AIM OF THE EXERCISE: For the entries below, say how many lines hold the word "panel", with the number as the only reply.

DATA:
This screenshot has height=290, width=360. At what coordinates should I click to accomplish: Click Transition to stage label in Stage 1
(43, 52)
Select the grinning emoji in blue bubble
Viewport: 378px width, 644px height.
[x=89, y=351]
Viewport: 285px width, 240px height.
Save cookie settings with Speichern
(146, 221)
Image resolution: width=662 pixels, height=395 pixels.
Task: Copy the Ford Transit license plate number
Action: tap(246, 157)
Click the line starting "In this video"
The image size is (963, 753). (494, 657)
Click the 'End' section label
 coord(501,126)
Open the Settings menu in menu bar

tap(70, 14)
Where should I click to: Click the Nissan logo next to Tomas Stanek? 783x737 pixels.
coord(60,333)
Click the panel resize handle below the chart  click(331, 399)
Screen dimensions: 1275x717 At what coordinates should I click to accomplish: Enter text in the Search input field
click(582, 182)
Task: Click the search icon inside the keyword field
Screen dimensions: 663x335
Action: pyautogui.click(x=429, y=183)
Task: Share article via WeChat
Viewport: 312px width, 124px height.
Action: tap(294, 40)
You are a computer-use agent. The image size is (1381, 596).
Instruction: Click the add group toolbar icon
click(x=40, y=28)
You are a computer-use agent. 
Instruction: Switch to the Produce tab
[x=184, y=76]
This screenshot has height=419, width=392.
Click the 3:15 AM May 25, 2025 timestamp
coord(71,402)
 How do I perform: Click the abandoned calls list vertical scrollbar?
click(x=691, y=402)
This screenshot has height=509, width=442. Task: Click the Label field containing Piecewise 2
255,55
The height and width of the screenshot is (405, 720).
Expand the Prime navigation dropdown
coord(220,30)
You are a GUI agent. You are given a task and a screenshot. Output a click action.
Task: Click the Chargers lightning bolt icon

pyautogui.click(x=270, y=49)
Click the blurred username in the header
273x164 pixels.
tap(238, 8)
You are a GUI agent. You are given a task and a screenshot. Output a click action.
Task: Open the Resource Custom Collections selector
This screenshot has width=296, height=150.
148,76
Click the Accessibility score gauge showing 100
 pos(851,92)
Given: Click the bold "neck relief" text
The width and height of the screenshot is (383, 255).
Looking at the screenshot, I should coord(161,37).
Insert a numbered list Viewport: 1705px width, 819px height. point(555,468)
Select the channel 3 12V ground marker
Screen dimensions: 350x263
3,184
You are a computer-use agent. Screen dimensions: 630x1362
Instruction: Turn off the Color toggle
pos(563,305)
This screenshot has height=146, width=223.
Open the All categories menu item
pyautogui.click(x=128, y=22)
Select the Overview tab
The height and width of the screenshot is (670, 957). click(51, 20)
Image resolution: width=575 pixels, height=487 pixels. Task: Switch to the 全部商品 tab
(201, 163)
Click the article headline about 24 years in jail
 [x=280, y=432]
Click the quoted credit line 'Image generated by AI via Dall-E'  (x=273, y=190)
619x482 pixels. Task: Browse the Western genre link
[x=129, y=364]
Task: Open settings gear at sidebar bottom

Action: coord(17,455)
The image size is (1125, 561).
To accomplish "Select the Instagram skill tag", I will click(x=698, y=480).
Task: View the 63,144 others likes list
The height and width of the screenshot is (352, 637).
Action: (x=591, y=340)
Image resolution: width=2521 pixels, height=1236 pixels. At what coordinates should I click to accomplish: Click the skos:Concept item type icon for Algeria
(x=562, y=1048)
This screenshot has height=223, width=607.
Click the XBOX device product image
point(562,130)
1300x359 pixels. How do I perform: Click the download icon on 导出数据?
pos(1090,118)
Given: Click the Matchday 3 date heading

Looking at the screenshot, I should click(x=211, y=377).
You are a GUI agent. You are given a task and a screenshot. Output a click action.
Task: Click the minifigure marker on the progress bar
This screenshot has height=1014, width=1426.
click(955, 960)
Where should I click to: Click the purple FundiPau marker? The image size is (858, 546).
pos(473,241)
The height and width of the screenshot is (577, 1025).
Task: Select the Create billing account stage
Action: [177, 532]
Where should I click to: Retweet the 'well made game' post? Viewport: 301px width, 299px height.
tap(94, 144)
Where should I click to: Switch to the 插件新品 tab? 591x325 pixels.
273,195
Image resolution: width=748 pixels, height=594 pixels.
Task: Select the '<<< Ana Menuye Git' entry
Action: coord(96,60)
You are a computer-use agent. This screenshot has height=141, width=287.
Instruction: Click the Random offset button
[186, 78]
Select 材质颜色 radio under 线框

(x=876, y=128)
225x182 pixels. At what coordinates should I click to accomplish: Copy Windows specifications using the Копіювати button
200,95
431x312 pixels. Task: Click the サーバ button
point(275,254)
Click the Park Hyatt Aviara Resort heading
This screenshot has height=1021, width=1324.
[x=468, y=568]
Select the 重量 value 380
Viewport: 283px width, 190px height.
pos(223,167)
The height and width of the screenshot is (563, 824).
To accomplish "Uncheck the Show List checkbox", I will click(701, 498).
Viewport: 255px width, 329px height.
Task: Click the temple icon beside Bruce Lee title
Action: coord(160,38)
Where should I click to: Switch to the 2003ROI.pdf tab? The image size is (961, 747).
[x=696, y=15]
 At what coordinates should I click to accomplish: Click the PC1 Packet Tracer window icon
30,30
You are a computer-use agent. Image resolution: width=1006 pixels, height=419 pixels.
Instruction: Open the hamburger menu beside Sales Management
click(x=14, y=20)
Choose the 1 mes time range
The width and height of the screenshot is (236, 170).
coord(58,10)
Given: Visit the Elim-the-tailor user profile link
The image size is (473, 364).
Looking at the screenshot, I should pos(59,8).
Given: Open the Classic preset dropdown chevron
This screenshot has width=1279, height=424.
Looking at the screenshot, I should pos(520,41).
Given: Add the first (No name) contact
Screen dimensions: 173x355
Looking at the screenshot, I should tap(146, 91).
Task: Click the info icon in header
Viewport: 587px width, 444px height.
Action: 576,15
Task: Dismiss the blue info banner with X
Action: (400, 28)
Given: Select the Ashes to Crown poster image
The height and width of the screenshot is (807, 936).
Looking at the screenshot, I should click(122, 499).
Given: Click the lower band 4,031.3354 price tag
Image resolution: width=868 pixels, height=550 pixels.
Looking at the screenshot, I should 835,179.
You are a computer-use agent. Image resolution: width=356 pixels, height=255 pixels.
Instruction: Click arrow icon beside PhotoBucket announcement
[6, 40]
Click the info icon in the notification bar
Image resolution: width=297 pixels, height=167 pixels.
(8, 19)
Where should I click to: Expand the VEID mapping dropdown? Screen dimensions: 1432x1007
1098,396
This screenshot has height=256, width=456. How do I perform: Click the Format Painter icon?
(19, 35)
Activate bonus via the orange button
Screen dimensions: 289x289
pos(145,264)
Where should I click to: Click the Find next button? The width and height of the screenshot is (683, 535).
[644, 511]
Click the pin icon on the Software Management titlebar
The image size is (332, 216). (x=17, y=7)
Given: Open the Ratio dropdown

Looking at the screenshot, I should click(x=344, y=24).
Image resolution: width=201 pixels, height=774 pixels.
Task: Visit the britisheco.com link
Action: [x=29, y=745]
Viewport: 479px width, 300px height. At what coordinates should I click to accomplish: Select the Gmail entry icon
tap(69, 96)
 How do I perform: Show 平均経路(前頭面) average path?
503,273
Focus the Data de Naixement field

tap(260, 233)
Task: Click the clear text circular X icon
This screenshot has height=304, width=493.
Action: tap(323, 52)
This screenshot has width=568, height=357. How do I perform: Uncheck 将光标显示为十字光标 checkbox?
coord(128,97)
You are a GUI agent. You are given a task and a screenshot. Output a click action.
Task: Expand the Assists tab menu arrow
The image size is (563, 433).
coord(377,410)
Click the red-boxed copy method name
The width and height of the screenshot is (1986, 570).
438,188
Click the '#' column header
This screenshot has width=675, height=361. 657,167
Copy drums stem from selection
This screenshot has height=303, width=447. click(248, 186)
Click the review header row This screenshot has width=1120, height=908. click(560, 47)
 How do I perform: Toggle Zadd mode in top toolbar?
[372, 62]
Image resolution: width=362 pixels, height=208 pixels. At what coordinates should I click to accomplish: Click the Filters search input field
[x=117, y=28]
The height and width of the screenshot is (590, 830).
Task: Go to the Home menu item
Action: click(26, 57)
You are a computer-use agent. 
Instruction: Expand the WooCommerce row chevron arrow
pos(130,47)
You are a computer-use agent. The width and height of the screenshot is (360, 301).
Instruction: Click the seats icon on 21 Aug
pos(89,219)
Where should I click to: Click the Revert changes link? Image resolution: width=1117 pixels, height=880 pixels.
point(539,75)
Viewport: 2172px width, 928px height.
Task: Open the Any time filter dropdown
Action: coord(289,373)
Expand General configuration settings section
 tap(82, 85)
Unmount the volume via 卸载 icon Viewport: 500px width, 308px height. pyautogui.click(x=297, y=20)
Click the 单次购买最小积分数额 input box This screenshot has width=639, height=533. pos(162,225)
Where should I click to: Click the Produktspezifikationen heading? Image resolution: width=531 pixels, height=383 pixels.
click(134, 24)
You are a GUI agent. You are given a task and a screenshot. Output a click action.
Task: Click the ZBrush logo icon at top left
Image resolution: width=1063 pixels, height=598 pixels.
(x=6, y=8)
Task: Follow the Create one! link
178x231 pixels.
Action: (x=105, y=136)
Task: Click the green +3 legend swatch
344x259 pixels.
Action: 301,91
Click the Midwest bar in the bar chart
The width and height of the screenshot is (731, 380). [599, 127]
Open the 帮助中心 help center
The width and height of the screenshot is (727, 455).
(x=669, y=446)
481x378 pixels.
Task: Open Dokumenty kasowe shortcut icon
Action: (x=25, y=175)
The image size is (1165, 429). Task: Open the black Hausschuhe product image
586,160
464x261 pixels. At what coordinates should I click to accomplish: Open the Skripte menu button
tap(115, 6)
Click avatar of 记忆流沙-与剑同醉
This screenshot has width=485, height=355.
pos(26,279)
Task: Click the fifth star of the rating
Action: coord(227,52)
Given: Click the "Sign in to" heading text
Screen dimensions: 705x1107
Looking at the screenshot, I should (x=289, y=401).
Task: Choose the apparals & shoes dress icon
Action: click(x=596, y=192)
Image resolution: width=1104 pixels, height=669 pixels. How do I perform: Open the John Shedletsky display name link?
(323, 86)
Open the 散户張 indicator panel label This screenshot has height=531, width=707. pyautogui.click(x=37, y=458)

RESULT FOR THIS TASK: 2